> **Work order**
Collect from the data below each line with "agent".

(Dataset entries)
# # # #

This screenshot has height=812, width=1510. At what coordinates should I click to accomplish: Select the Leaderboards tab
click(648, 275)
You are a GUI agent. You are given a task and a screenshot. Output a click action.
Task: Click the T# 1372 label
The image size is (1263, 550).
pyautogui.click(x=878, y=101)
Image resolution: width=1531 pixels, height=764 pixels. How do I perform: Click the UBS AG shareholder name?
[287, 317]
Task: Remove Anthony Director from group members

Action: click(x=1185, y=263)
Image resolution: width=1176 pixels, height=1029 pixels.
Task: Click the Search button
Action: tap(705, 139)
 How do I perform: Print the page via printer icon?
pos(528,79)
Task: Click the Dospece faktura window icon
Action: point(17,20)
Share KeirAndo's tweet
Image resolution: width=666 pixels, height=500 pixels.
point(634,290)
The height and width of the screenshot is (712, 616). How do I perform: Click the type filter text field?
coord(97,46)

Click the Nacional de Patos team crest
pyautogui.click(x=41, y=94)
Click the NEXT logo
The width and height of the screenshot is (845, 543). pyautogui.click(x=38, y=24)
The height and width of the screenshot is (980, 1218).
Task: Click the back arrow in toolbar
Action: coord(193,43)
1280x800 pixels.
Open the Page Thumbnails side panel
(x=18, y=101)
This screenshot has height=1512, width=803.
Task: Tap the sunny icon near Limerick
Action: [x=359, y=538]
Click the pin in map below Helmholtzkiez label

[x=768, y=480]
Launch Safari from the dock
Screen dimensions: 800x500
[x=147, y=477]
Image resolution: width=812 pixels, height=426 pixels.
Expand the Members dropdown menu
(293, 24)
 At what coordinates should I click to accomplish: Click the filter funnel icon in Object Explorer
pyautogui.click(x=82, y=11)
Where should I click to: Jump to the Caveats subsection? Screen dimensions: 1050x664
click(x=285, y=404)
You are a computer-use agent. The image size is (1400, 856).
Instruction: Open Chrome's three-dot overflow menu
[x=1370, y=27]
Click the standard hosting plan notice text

# # # #

> **Solution for this problem**
You are a GUI agent. You are given a task and a screenshot. Output a click action.
You are a computer-use agent. The image size is (1400, 856).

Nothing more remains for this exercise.